From Library Journal:
Major's highly self-reflexive type of fiction has differentiated his work from that of most contemporary black writers. While similar experimental pieces dominate this collection, it also includes a few stories in the realistic style he employed in the recent novel Such Was the Season ( LJ 8/87). In "The Horror!" Major combines the everyday events of an actress's life with the plot of a horror movie she is filming, allowing him to comment on power, race relations, and the nature of fiction. The story "Party with Masks" is a surreal tale that could be the record of a dream, while "Ten Pecan Pies" is a realistic, warmly lyrical depiction of black rural life. Major's work is remarkably free of the pretension and emotional sterility that often mars experimental writ ing. Recommended for most collections.
- Lawrence Rungren, Bedford Free P.L., Mass.

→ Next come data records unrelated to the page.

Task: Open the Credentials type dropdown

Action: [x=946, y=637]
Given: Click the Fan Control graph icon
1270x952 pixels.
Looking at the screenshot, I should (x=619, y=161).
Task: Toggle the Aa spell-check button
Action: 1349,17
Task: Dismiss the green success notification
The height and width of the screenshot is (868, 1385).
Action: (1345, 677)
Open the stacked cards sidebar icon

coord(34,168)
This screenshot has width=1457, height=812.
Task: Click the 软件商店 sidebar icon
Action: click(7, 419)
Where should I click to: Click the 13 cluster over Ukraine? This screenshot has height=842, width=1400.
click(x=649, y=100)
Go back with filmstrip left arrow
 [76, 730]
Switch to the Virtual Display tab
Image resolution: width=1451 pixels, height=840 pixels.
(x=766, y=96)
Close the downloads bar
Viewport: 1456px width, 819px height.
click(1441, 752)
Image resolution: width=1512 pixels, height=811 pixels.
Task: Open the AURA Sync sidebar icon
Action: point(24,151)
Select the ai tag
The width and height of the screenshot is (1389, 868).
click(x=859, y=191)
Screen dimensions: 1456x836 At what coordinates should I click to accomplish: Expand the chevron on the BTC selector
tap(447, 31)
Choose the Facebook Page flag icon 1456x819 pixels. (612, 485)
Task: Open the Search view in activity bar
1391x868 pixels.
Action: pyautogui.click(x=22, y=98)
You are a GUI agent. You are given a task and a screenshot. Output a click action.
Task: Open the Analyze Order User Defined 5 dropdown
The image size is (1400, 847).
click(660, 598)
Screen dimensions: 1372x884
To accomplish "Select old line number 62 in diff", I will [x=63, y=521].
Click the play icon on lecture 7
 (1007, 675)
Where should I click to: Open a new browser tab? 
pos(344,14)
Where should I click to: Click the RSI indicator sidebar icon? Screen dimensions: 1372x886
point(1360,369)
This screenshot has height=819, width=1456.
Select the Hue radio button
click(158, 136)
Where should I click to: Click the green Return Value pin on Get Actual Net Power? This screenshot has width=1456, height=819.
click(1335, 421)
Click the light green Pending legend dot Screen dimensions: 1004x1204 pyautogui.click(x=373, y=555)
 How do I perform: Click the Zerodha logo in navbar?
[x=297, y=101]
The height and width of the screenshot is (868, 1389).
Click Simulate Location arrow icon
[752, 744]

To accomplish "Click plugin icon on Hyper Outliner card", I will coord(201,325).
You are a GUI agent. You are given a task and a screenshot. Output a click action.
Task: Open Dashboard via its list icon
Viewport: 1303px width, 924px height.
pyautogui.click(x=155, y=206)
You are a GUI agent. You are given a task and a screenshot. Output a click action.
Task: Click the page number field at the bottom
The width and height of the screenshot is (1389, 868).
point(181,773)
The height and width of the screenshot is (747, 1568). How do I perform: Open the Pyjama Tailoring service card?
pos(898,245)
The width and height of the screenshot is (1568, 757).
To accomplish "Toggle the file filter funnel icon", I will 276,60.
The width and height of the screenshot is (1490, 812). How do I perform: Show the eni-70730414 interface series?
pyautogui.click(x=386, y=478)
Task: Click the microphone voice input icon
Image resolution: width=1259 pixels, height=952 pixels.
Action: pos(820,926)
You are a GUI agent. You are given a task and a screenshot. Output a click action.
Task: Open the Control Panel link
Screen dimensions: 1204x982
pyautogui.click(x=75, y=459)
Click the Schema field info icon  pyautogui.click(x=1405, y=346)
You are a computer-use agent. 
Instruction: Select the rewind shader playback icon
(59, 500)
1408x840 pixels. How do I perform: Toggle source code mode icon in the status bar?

Copyright 1990 Reed Business Information, Inc.
From Publishers Weekly:
The short fictions collected here by noted black novelist and poet Major ( Painted Turtle: Woman with Guitar ) are full of style and substance but light on action. Five sections vary from slight sketches of childhood ("Ten Pecan Pies") to wary, amusing appraisals of romance ("The Vase and the Rose") and stark, political evocations of place and mood employing in freewheeling style the author's impressive poetic gifts ("Mobile Axis: a Triptych"). Impressive if uneven, the collection includes a few standouts in addition to these three: "My Mother and Mitch," a boy's touching account of his mother's tentative relationship with a white man; and "Letters," in which an amorous correspondence between a writer/editor at a black women's magazine and an old girlfriend misfires with painful hilarity.